◆ EXERCISE GOAL ◆
Find the lines of the records in which the word "agent" appears and report how many there are, as a number alone.
::: SOURCE MATERIAL
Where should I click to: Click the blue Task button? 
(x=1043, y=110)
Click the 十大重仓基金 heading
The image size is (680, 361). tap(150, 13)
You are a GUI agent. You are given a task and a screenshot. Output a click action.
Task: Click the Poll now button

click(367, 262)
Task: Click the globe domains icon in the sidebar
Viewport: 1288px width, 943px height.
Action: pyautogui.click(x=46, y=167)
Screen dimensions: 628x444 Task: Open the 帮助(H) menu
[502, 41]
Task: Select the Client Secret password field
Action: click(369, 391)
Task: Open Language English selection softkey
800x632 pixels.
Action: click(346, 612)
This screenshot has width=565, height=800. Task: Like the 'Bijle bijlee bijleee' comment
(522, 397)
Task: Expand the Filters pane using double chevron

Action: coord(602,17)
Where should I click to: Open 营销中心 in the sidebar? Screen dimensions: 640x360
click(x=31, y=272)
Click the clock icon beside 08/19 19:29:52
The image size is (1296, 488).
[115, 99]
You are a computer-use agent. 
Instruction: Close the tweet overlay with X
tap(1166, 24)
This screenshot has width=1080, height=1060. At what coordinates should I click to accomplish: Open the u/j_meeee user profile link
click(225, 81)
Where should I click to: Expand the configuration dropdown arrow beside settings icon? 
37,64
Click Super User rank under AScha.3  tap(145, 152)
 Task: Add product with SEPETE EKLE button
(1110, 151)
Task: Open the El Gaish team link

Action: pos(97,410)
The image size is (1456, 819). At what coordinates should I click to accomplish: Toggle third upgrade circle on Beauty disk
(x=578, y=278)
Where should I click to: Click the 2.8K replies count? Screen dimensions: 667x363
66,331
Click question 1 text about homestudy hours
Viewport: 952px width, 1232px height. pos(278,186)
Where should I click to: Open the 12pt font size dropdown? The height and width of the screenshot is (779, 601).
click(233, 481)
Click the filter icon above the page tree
::::::
◆ ANSWER TO THE EXERCISE ◆
2